◆ RETO: Según la reseña sobre Korngold, ¿cuál es su única composición que no llegó a desaparecer totalmente de los teatros?

◆ TEXTO SELECCIONADO:
'''
La obra de Korngold sufrío primero los embates del nazismo que la encuadró en la llamada Entartete musik (“Música degenerada”), posteriormente padeció el desprecio del filosnobismo, de esa “vanguardia” inflexible del ceño siempre fruncido, que le consideraba un “músico del pasado” y que no le perdonó que escribiera exitosas bandas sonoras (importantísima, además, fue su aportación en este ámbito) para películas de Hollywood entre las que destaca “The adventures of Robin Hood” (Michael Curtiz y William Keighley, 1938) protagonizada por Errol Flynn. Tampoco hay que desdeñar la enorme presión que ejerció en Korngold su inflexible padre Julius, importante crítico musical -una especie de heredero de Eduard Hanslick- defensor a ultranza del conservadurismo musical. Afortunadamente en los últimos años, obras tan fanscinantes como el concierto para violín y la ópera Die tote Stadt (“La ciudad muerta”, su única composición que no llegó a desaparecer totalmente de los teatros) están disfrutando un merecido renacimiento, que no ha llegado, sin embargo, a “Das wunder der Heliane”. La explicación hay que buscarla en que estamos, como ya se ha subrayado, ante una creación complejísima, que conjuga elementos como neorromanticismo, simbolismo, filosofía, misticismo, expresionismo… con una dramaturgia aparentemente poco teatral y una orquestación exuberante, riquísima, junto a una escritura vocal muy onerosa. Por ello, estas representaciones de la Deutsche Oper de Berlin se presentaban como todo un acontecimiento y el resultado artístico obtenido en la función que aquí se reseña -ultima de la serie y por tanto, con todo ya perfectamente rodado y “engrasado”- eleva el acontecimiento, con todo derecho, al terreno de lo inolvidable.
Orquesta y coro realmente sobresalientes bajo la dirección de Mark Albrecht, que humildemente, sin alaracas, ni divismos trasnochados, pero con entrega y entusiasmo, demostró una gran devoción por la partitura e hizo plena justicia a este monumento musical. Si pudo sentirse toda la intensidad, toda la exaltación, toda la fuerza emocional de esta música, también, por supuesto, el fascinante colorido orquestal, los primorosos detalles y sonoridades, el subyugante refinamiento tímbrico, las apropiadas atmósferas. Albrecht, la magnífica orquesta de la Deutsche Oper en estado de gracia y un coro deslumbrante por vigor, brillo y extensión transmitieron la transcendencia de esta colosal composición y lograron que el público la experimentara de forma vívida y plena.
'''
◆ ENTRADAS:
'''
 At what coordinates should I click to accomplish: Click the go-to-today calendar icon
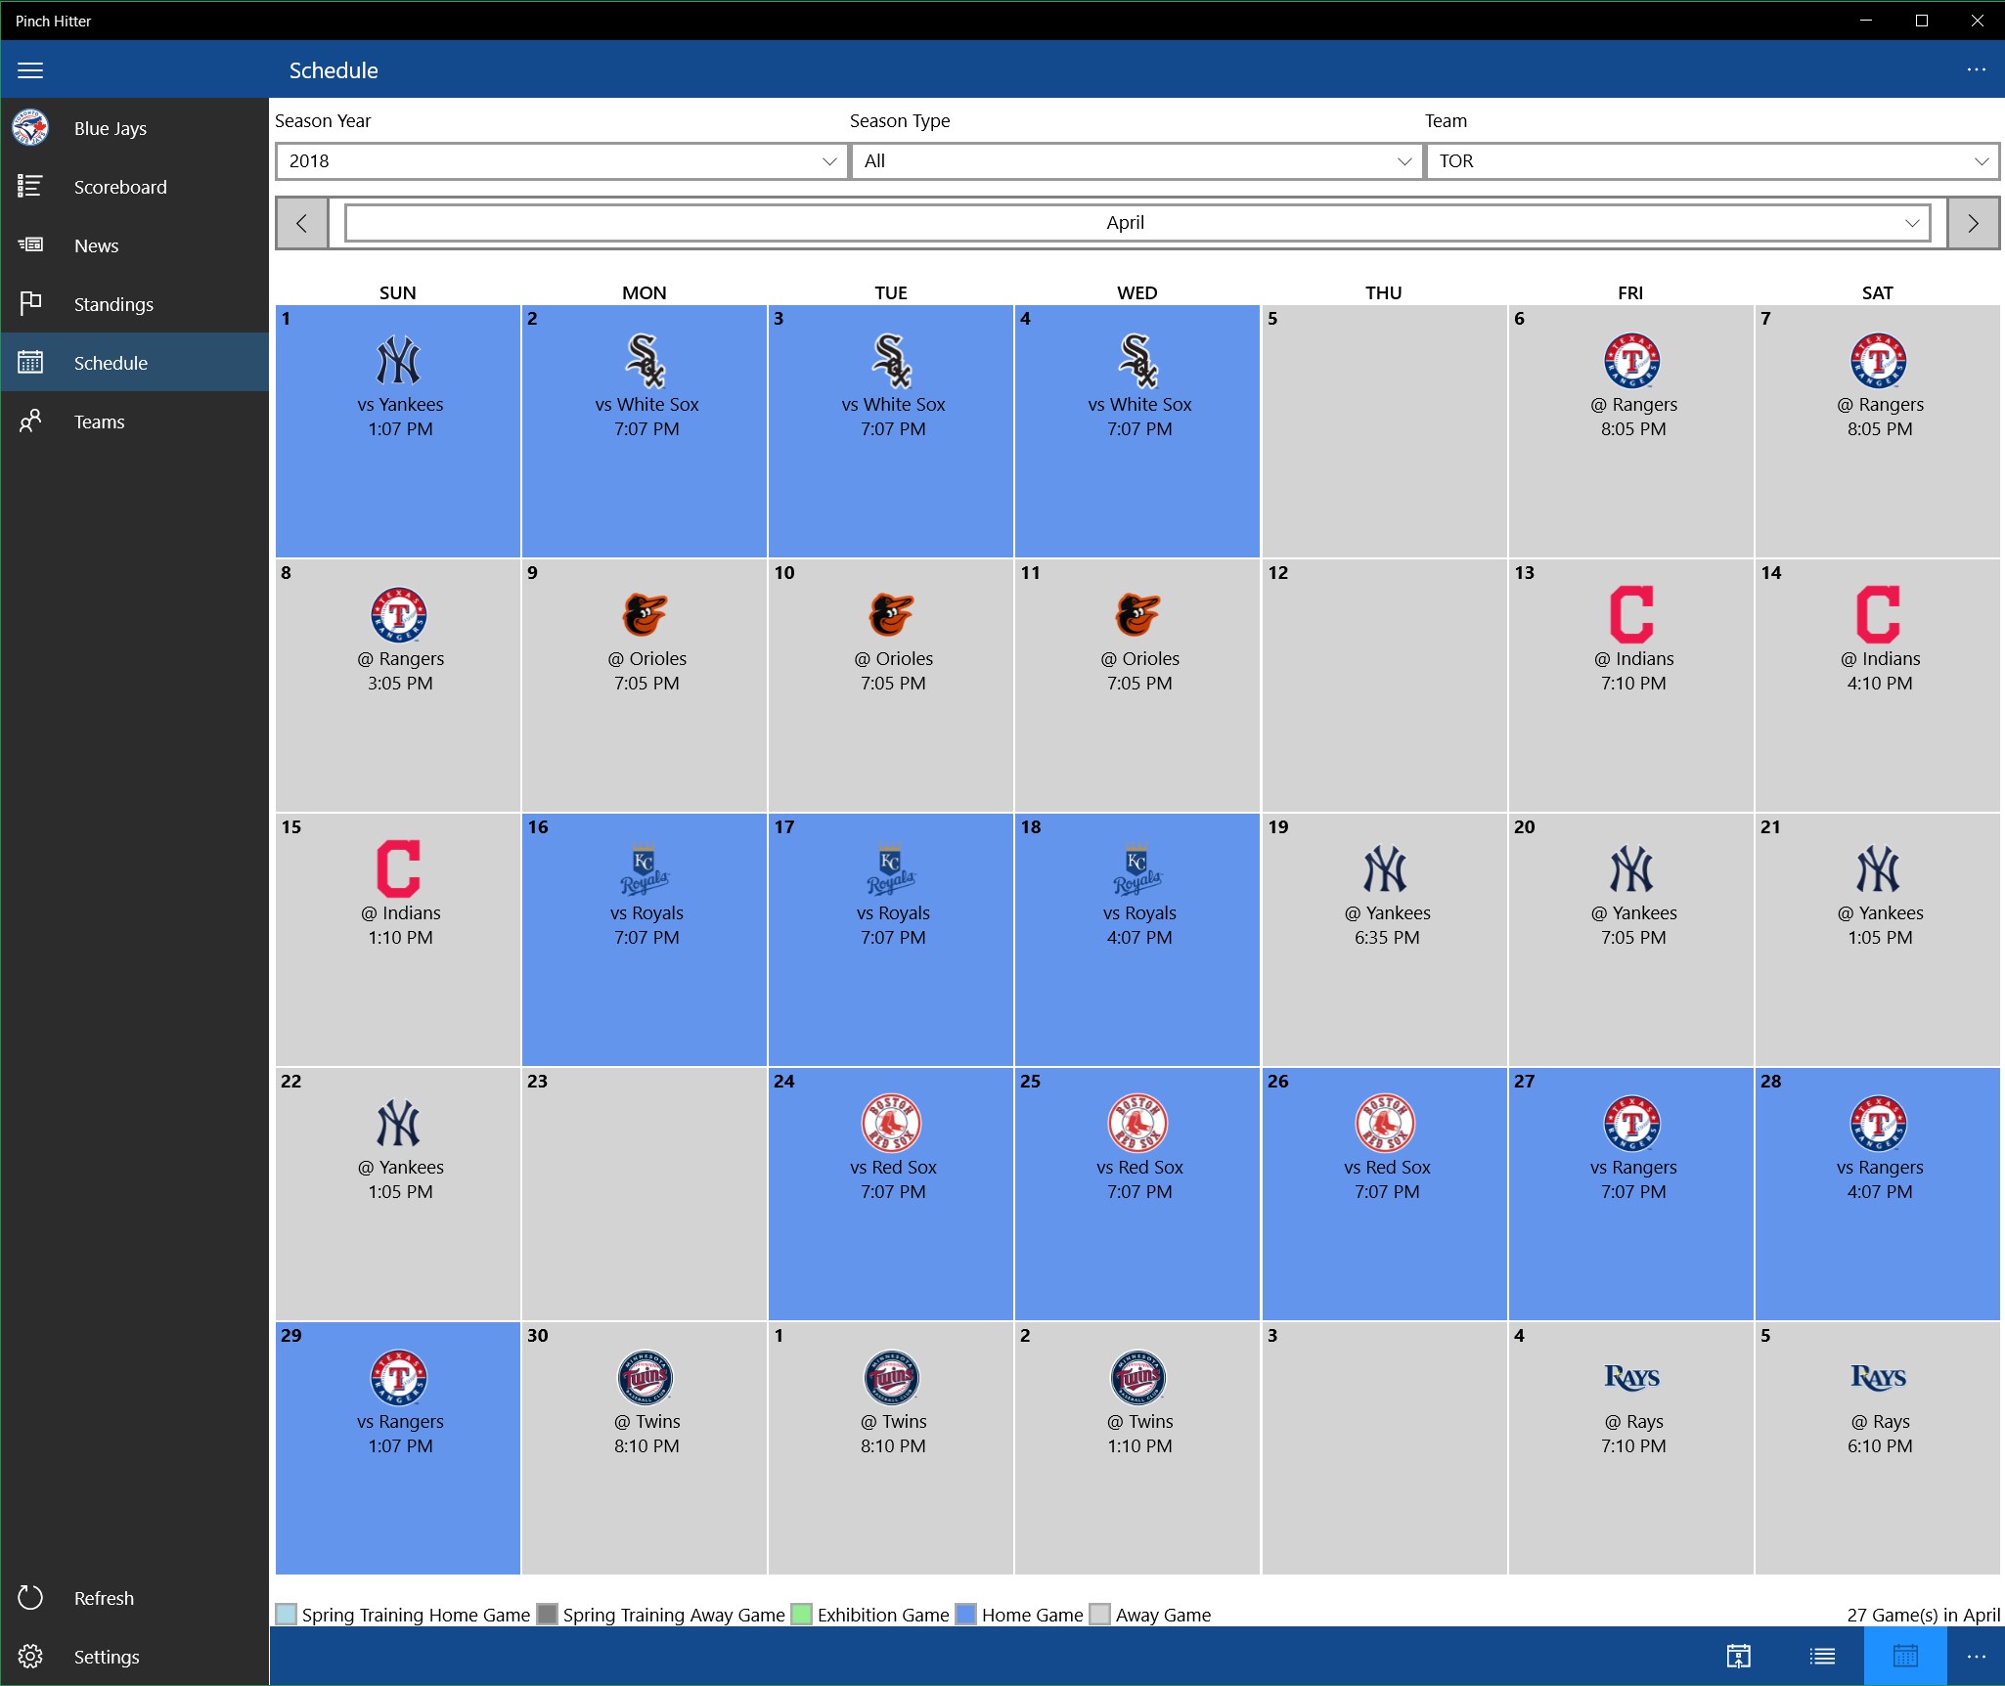(1738, 1656)
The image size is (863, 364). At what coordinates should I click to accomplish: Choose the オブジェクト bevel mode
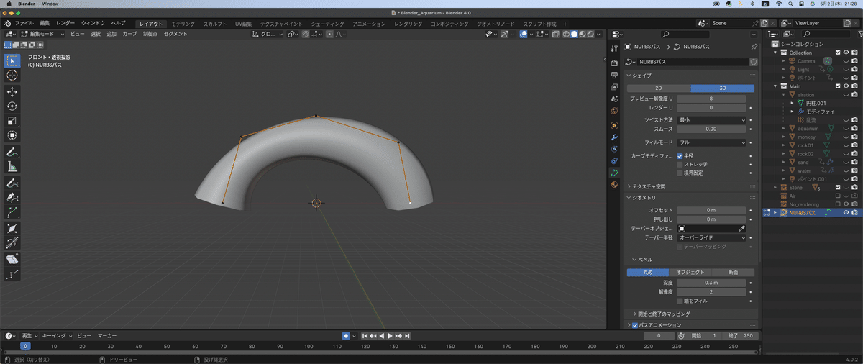pos(690,273)
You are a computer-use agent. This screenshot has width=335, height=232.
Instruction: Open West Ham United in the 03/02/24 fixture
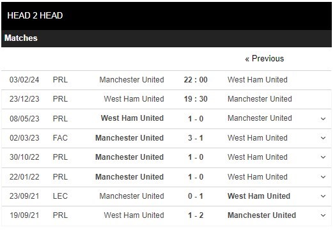tap(258, 80)
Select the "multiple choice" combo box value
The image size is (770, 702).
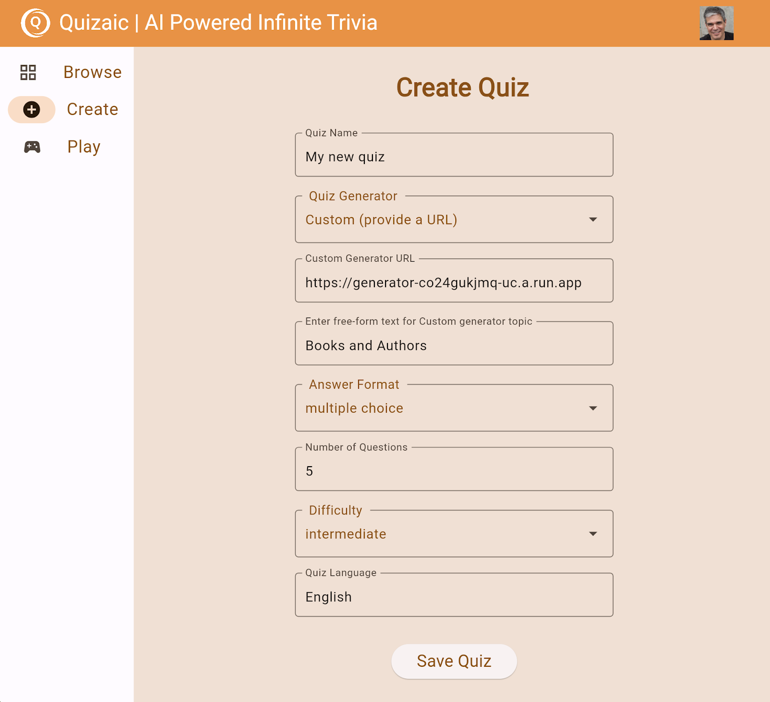point(354,408)
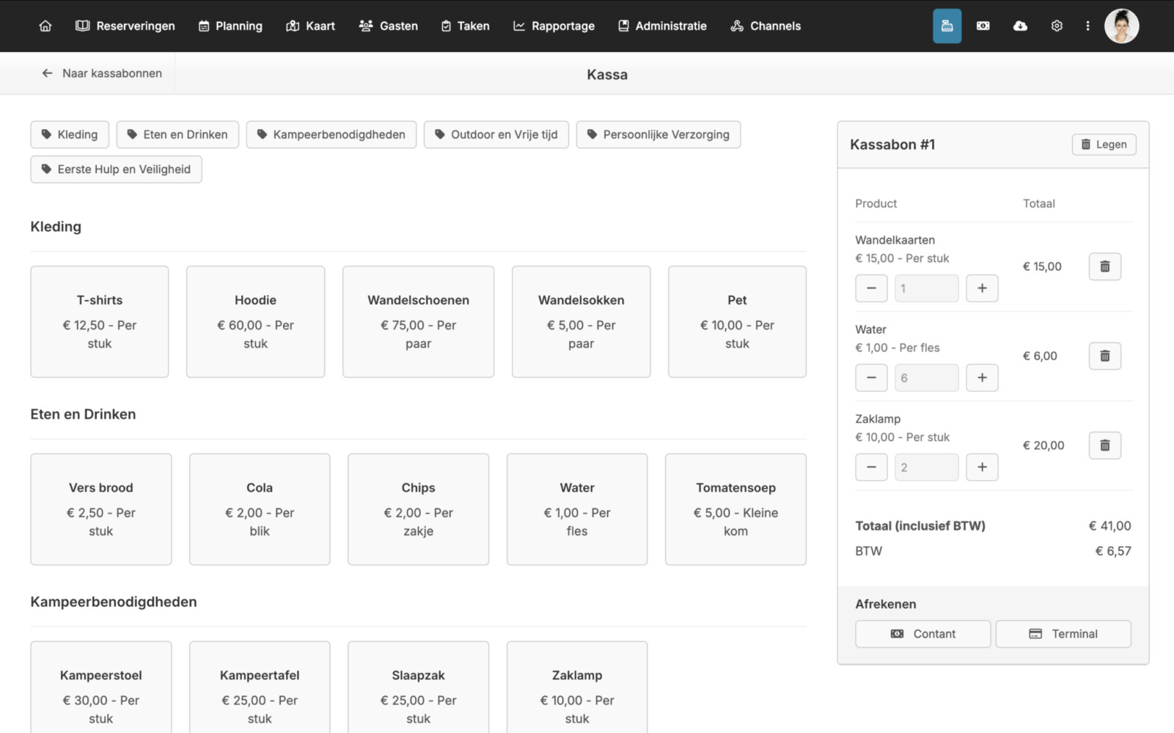Empty the receipt with Legen button
The width and height of the screenshot is (1174, 733).
click(x=1104, y=145)
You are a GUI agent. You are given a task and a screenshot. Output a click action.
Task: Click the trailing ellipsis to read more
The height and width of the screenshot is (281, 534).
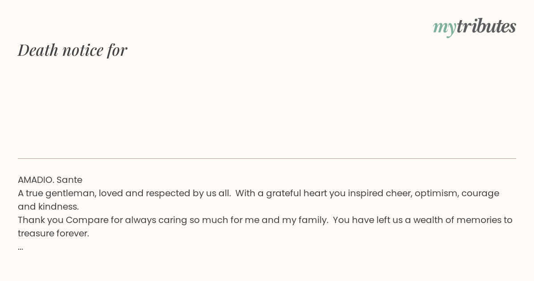[x=20, y=248]
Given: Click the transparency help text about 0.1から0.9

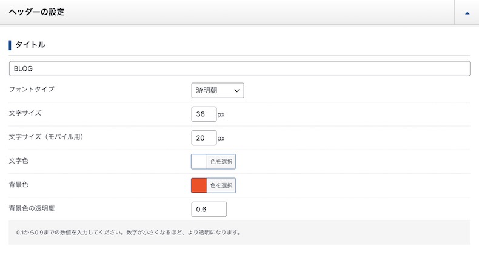Looking at the screenshot, I should [129, 233].
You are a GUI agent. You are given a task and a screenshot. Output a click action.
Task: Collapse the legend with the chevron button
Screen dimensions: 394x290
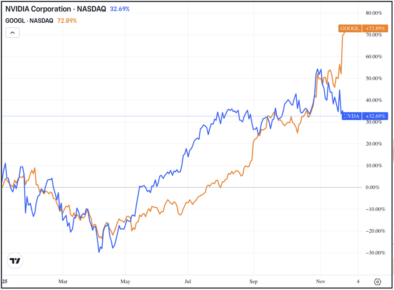point(12,32)
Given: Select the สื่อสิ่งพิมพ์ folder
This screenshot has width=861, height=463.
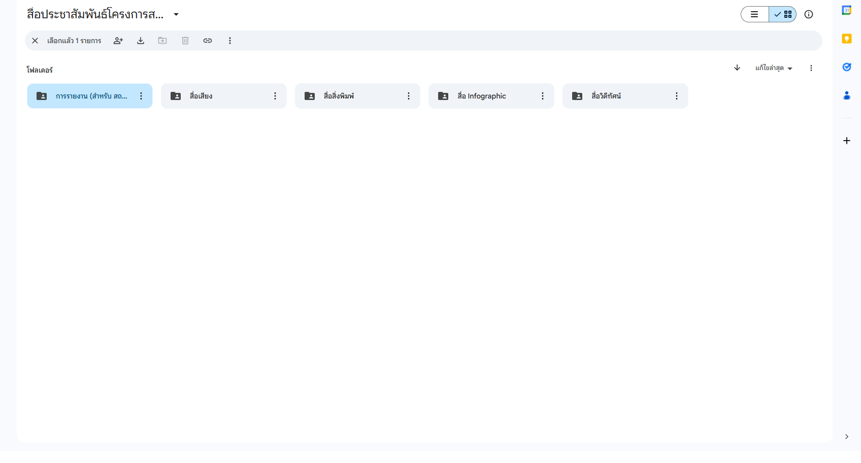Looking at the screenshot, I should click(x=350, y=96).
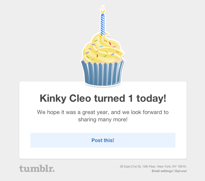The width and height of the screenshot is (205, 181).
Task: Open the Email settings link
Action: [162, 171]
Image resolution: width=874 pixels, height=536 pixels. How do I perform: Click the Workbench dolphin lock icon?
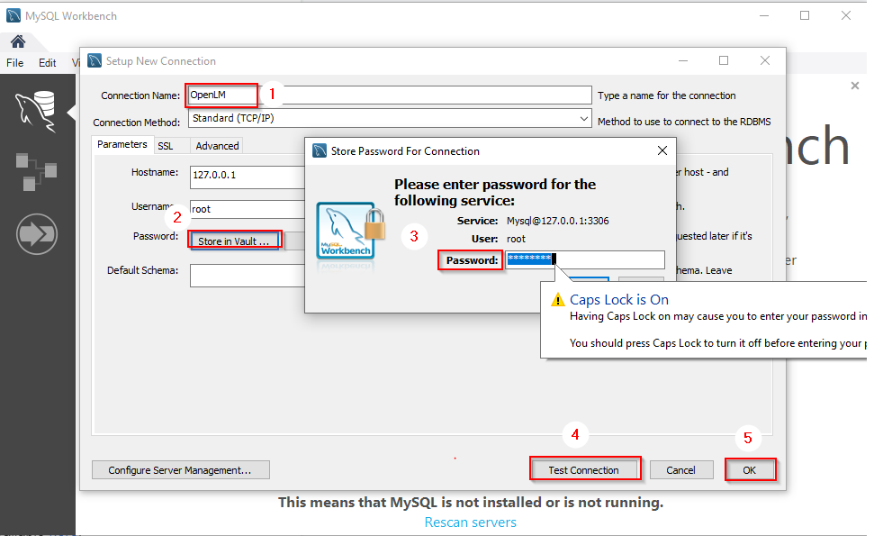tap(350, 232)
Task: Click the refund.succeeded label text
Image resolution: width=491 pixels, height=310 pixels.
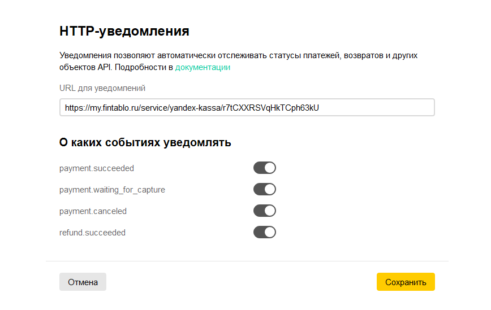Action: click(x=92, y=233)
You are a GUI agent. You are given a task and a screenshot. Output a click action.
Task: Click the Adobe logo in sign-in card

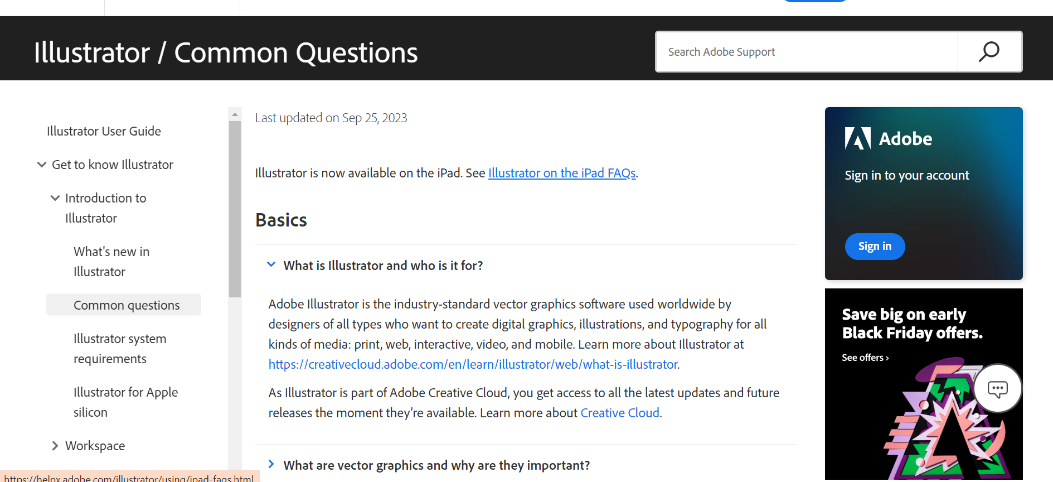point(888,138)
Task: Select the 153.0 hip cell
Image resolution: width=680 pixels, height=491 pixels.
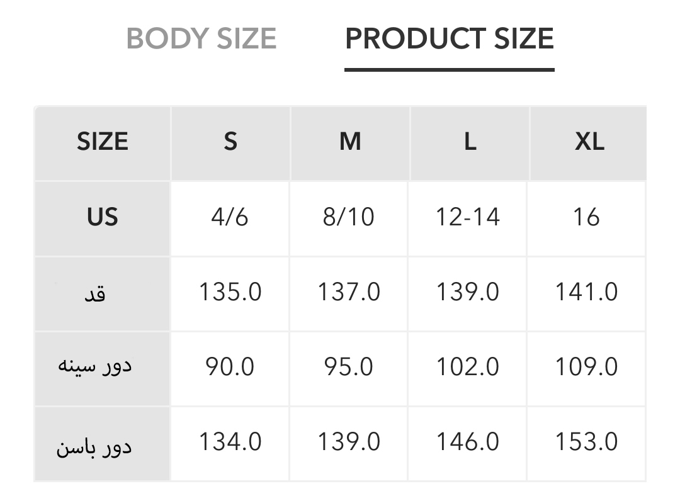Action: (586, 442)
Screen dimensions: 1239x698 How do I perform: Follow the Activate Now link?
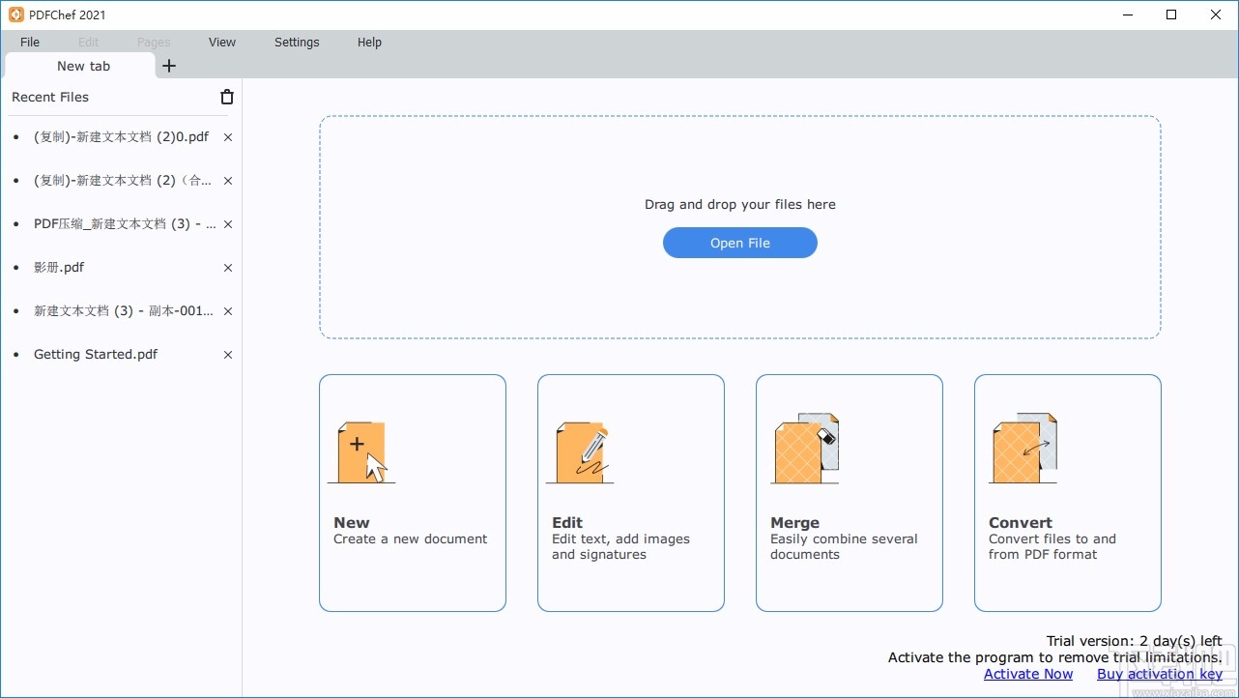(1027, 674)
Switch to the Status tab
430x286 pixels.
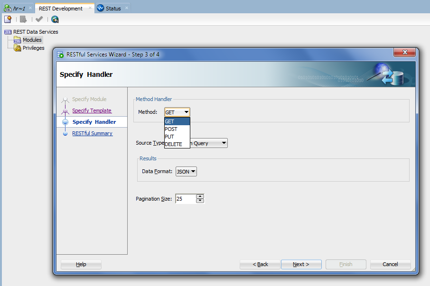coord(113,9)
'''
◆ RESULTADO: La ópera Die tote Stadt («La ciudad muerta»).